INSTRUCTIONS TO FOLLOW. Your answer should be a single number: the count of lines in the material below that hold "Store".

*** INPUT FOR THIS TASK ***

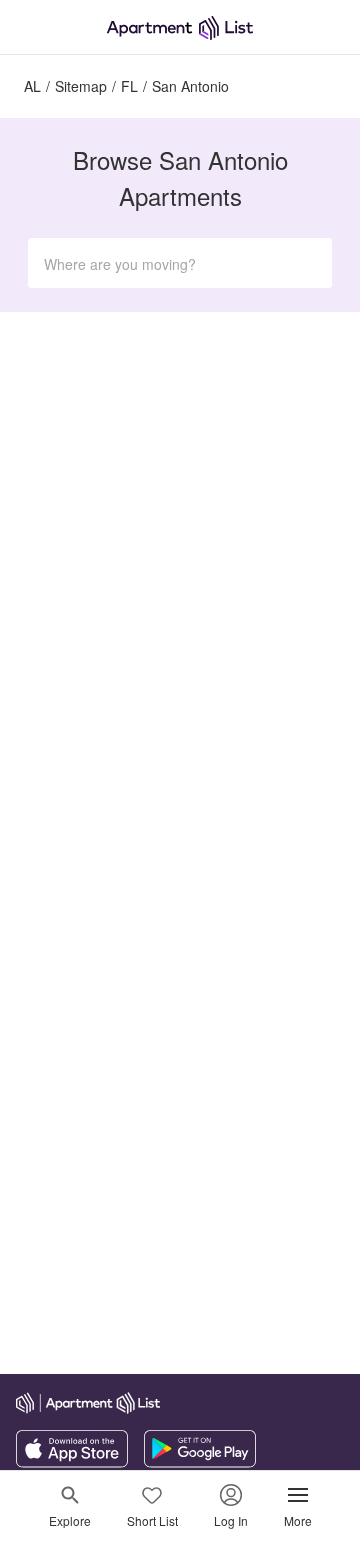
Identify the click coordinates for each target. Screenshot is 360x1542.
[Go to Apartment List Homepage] (180, 27)
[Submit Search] (308, 263)
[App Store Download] (72, 1462)
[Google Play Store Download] (200, 1462)
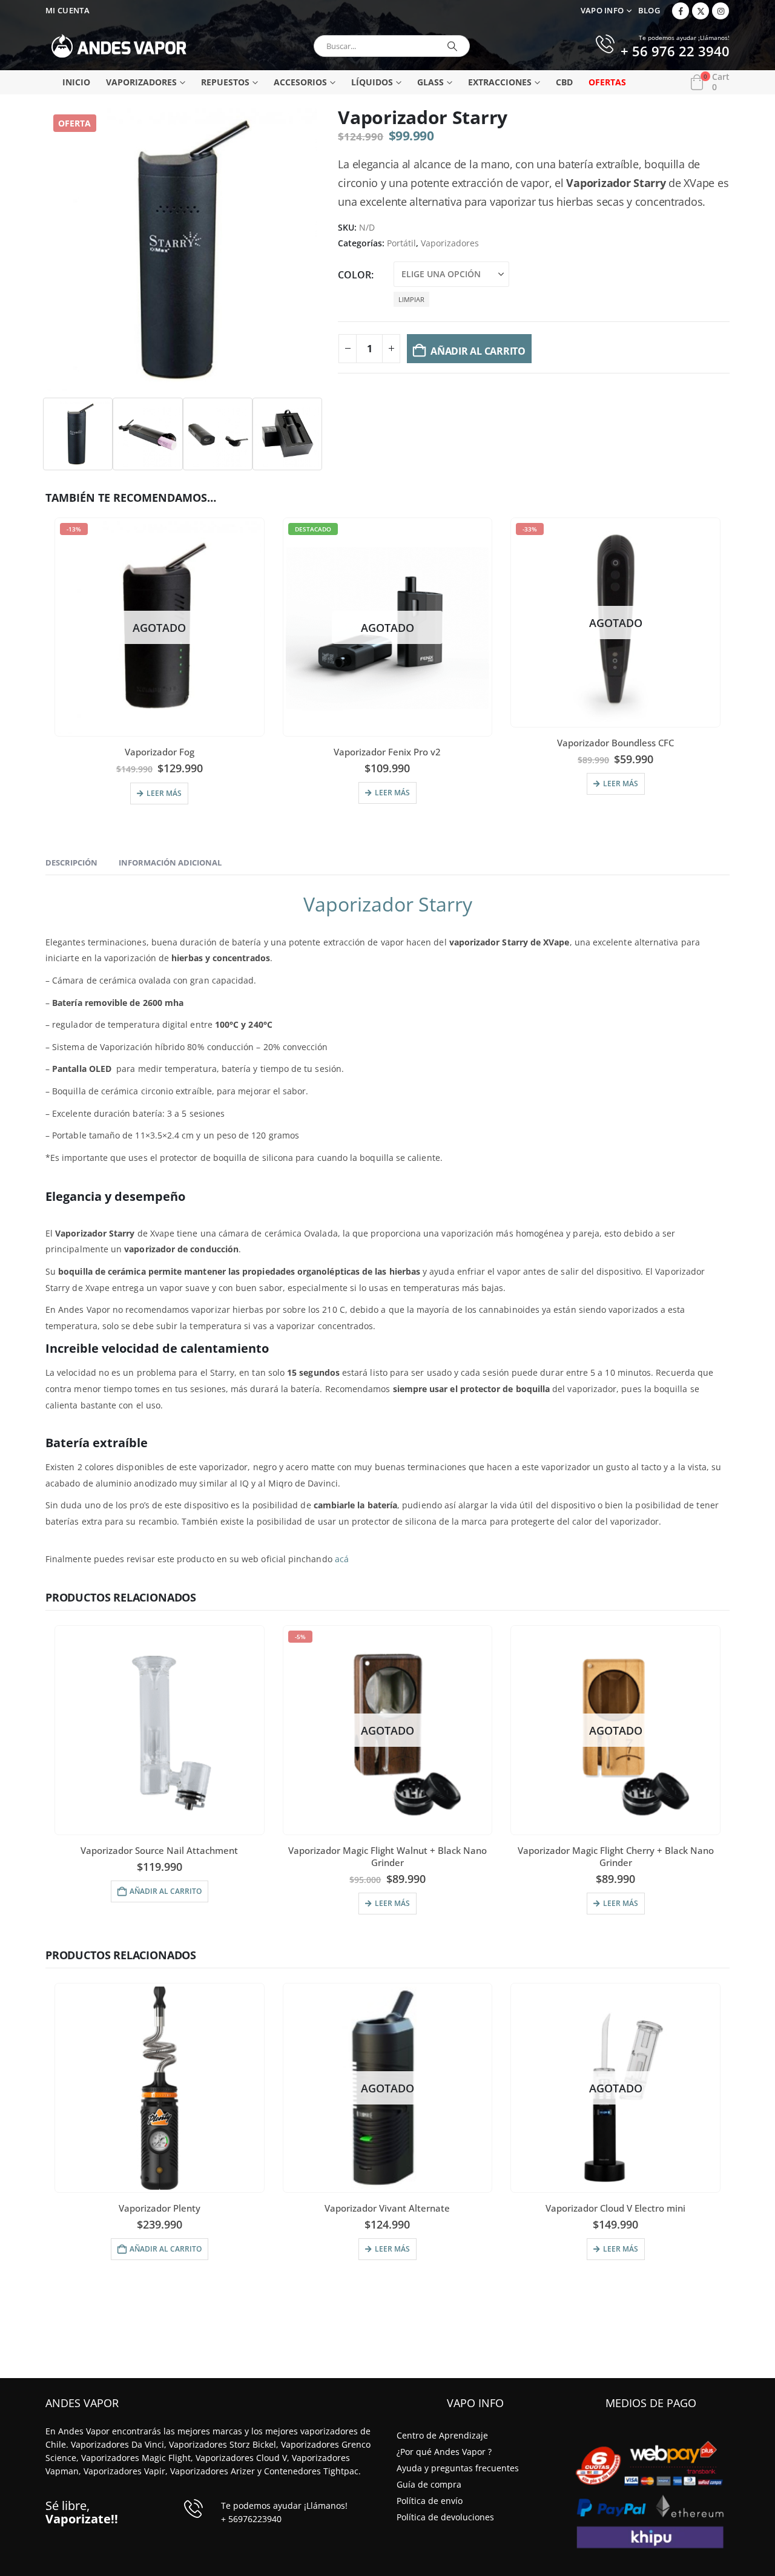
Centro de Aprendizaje (442, 2435)
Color (354, 274)
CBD (564, 82)
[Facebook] (680, 10)
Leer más (164, 793)
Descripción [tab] (71, 862)
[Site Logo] (118, 46)
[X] (700, 10)
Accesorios (300, 82)
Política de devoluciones (445, 2517)
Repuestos (225, 82)
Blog (649, 10)
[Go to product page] (159, 1730)
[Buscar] (452, 46)
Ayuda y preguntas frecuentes (458, 2468)
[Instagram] (720, 10)
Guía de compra (429, 2484)
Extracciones (500, 82)
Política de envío (430, 2500)
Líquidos (372, 82)
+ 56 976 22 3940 (675, 52)
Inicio (76, 82)
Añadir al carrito (478, 351)
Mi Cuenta (67, 10)
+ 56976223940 (251, 2519)
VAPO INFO (602, 10)
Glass (430, 82)
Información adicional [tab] (170, 862)
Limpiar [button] (411, 299)
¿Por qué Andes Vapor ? (444, 2451)
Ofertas (607, 82)
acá (342, 1559)
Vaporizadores (141, 82)
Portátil (401, 243)
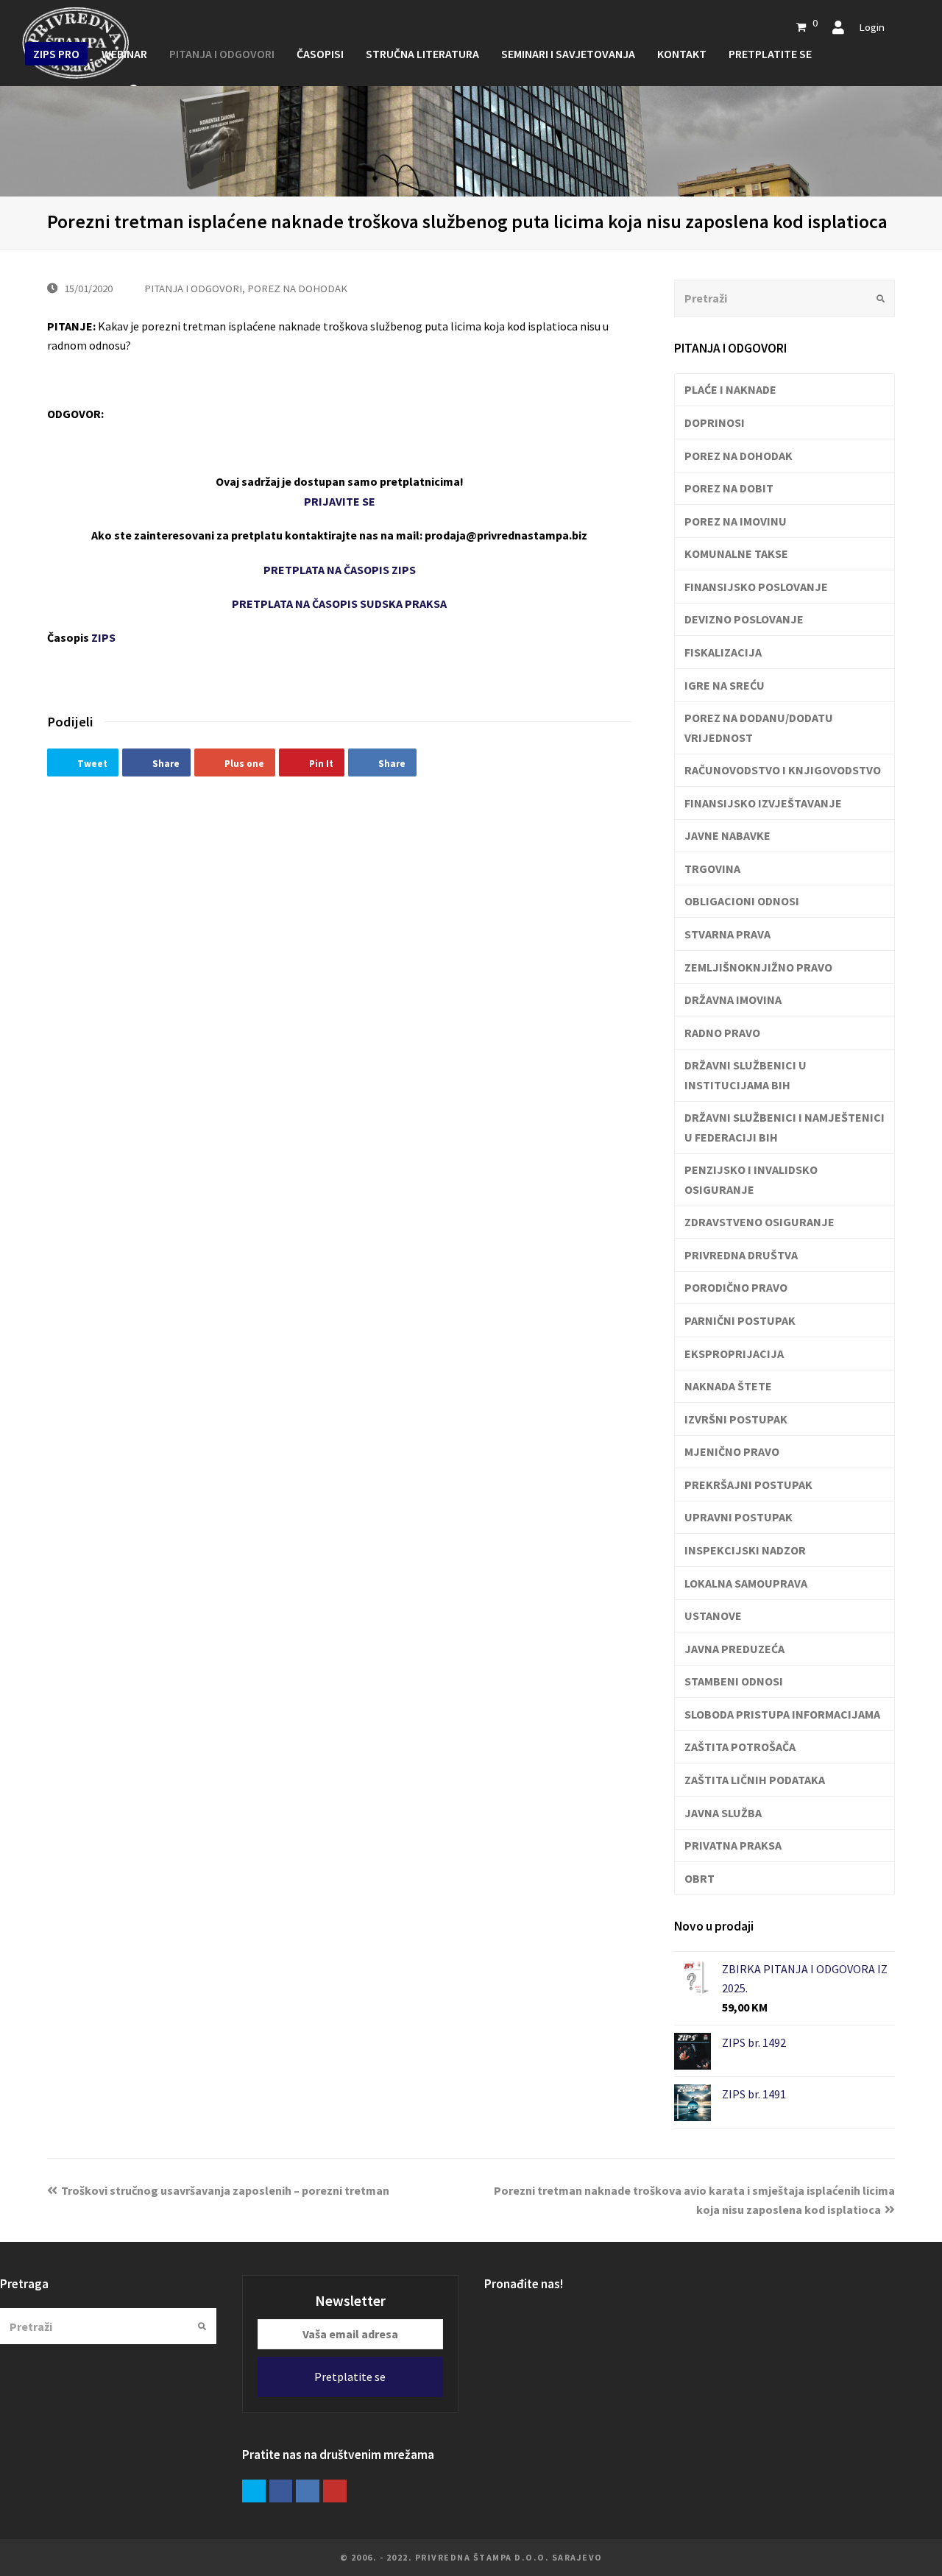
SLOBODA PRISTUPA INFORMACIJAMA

***

RESPONSE TO THIS EXERCISE. 2